EXTRACT PROVIDED:
============================================================
A blog about tabletop hobby and or strategy games, with a side order of electronic turn based goodness here and there. Now with tons of retro gaming content both electronic and tabletop. Also with 20% more self loathing douchebaggery!

Tuesday, May 19, 2009

Nostalgia and Gaming

Lately with the utter abortion that is D&D 4th edition, there has been a lot of outcry against those of us who prefer older editions of D&D, and like all edition wars, just against anyone DARING to not rebuy everything they already own because its a NEW EDITION and somehow magically better than what you were already having fun with.

We folks who like the older games are considered to be dinosaurs, or rose tinted nostalgia freaks who are convincing themselves the old game is better and refusing to let go of the past.

This is retarded, and if you think the above statement is true, YOU are retarded. (And you also probably think Fox News is fair and balanced.)
============================================================
ENTRIES SUPPLIED:
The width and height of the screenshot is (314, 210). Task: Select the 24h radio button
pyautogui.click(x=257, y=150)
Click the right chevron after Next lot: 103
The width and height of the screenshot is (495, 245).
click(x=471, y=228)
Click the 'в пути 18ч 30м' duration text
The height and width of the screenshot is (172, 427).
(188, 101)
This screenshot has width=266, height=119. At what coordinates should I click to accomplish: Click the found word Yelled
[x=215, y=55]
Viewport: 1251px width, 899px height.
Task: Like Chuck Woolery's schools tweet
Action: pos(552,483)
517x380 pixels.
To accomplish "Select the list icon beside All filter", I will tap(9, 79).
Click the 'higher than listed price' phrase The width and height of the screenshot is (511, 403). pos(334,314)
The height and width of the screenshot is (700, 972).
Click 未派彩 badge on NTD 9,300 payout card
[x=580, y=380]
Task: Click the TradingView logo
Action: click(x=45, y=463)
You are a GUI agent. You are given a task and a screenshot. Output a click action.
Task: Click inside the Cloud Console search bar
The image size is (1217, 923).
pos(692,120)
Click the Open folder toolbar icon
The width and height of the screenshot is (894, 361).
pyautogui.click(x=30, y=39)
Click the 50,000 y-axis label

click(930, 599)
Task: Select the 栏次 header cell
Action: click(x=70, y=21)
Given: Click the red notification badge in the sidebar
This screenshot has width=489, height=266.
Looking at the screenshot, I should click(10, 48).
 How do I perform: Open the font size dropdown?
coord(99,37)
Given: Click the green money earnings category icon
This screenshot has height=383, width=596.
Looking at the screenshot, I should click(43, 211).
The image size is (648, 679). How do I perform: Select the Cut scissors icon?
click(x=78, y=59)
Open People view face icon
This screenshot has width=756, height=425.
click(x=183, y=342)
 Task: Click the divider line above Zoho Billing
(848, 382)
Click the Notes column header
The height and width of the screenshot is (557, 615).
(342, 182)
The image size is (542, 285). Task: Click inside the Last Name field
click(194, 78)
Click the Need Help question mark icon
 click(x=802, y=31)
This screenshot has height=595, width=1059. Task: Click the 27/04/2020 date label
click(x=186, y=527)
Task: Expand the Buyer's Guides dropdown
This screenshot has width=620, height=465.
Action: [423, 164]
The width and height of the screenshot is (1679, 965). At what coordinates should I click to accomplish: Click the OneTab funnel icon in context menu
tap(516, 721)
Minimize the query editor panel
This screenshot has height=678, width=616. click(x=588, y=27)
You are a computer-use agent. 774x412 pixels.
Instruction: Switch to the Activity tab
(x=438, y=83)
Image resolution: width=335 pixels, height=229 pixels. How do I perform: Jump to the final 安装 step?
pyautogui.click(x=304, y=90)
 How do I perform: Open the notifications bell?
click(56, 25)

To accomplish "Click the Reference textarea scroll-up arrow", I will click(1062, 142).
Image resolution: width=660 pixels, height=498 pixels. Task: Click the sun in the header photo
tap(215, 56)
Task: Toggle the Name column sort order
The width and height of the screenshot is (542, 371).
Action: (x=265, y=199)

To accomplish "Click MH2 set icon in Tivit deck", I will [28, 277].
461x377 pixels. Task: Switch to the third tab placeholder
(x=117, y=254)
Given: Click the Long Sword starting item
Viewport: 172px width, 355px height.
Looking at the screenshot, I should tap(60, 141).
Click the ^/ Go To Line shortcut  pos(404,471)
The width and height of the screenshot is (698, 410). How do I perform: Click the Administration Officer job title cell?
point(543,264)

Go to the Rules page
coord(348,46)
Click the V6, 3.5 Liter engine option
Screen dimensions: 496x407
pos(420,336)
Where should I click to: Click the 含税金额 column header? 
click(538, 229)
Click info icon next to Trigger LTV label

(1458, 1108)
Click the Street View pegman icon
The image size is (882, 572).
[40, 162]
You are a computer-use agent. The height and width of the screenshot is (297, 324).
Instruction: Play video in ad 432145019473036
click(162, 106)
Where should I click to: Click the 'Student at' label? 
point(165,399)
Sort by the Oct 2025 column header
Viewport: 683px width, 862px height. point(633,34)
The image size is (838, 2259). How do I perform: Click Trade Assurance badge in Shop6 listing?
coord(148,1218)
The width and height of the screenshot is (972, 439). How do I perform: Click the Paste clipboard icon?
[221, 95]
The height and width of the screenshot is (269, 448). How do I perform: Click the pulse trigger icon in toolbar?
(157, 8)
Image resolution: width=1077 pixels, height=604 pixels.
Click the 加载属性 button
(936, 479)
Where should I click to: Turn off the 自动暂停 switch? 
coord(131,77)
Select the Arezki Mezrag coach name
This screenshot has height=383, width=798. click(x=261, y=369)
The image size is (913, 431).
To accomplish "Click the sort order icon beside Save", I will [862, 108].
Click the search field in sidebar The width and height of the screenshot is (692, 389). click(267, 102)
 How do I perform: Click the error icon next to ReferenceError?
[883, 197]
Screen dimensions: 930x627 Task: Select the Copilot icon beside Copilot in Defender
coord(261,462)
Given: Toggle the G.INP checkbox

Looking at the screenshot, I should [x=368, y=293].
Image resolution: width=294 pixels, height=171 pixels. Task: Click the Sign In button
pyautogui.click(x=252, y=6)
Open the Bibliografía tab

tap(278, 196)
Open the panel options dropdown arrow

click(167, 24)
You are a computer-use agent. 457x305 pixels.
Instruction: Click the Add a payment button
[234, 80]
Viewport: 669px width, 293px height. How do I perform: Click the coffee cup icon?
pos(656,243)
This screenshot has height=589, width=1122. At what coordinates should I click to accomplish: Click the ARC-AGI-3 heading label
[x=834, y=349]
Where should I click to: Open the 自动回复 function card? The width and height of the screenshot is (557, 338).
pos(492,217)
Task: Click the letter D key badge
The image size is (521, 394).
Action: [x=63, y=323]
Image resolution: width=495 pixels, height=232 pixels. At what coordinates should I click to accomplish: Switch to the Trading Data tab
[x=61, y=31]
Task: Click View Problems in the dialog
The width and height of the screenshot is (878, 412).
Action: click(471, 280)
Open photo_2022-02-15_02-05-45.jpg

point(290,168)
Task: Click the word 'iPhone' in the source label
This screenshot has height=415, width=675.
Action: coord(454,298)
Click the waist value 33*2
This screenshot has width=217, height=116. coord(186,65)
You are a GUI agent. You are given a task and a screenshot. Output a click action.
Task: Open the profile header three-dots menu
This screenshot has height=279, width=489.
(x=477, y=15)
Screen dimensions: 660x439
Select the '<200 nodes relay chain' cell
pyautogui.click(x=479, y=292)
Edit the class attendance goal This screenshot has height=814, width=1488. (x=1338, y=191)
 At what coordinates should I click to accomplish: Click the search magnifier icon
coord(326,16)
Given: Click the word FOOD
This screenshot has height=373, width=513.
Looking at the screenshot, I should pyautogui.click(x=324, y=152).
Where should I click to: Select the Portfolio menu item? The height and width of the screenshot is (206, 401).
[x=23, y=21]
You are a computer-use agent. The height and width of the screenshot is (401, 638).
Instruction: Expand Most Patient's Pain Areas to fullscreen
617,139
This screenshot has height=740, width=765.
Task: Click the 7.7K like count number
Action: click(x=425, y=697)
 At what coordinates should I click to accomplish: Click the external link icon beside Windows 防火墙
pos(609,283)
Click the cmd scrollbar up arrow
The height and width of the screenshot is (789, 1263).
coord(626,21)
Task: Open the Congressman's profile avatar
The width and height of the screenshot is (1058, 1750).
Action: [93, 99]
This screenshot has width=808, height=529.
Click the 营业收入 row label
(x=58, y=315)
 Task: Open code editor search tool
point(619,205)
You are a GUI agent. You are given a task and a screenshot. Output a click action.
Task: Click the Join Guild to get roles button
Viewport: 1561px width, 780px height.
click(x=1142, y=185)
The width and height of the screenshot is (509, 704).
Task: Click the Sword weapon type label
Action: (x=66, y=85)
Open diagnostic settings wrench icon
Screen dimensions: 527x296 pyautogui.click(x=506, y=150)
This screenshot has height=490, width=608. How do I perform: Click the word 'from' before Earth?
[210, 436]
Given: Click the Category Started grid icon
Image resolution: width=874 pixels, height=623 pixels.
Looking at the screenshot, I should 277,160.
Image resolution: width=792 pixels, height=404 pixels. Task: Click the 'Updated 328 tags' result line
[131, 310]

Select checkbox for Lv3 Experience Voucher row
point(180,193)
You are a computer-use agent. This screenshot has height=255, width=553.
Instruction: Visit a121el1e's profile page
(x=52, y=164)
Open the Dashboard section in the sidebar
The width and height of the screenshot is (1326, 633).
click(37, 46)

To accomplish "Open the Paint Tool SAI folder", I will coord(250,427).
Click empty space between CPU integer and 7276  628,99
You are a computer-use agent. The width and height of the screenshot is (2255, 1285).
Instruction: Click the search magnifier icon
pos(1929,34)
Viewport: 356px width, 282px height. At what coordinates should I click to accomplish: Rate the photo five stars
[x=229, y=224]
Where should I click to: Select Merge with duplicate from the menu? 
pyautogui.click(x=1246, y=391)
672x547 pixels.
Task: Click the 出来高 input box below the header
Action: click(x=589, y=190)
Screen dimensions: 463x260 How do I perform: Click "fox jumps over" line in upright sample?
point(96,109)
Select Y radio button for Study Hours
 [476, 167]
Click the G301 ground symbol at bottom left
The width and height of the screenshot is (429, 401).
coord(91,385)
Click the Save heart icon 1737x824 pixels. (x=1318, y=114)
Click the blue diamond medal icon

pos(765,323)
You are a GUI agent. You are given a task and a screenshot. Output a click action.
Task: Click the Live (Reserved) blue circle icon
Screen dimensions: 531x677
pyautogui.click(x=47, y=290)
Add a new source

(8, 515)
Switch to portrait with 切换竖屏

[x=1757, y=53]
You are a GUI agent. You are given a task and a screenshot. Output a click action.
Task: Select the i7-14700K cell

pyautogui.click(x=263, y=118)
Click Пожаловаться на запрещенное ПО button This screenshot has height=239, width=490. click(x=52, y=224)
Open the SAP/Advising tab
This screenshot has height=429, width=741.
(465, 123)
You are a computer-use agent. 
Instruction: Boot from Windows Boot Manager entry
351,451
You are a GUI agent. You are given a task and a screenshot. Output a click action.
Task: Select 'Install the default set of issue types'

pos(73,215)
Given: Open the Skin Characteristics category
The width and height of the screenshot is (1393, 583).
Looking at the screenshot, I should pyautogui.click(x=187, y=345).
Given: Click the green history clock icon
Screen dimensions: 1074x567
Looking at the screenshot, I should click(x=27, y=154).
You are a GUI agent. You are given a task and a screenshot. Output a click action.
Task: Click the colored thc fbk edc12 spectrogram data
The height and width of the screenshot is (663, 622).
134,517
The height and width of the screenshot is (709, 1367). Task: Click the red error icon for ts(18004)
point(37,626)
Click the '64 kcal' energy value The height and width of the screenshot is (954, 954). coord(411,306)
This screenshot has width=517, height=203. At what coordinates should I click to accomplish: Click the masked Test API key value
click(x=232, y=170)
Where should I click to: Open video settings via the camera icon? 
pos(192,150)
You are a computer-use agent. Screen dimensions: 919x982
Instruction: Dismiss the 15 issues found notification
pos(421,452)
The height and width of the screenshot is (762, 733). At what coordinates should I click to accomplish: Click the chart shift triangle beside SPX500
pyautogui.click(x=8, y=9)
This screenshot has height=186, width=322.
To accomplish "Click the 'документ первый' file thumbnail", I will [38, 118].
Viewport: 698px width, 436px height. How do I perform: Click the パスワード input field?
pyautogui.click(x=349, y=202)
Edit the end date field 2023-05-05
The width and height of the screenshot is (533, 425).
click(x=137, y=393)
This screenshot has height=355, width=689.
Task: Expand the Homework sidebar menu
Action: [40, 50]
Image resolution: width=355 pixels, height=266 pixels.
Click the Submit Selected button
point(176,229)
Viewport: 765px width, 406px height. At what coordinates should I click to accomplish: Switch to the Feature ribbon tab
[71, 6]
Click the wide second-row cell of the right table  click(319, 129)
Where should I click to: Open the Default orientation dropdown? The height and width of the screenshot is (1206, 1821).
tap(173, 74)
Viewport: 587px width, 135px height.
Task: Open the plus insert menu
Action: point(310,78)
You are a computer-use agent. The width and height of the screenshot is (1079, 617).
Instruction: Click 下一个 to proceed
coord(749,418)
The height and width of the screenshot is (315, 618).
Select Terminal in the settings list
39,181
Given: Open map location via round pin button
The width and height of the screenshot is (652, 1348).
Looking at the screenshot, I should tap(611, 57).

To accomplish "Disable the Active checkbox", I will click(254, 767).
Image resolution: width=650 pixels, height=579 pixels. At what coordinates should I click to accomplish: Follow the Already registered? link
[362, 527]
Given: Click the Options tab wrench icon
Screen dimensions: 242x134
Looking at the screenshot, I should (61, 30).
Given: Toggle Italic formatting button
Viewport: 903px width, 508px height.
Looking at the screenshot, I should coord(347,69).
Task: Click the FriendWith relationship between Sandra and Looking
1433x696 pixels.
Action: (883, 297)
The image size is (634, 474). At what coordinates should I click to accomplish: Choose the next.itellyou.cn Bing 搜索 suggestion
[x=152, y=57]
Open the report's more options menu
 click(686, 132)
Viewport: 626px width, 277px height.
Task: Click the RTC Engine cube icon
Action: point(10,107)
============================================================
WORK INSTRUCTIONS: According to the blog post on nostalgia and gaming, why is there outcry against people who don't rebuy everything they already own?

WORKED SOLUTION: They are criticized for not rebuying because it is a new edition, which is presented as somehow magically better than the games they were already enjoying.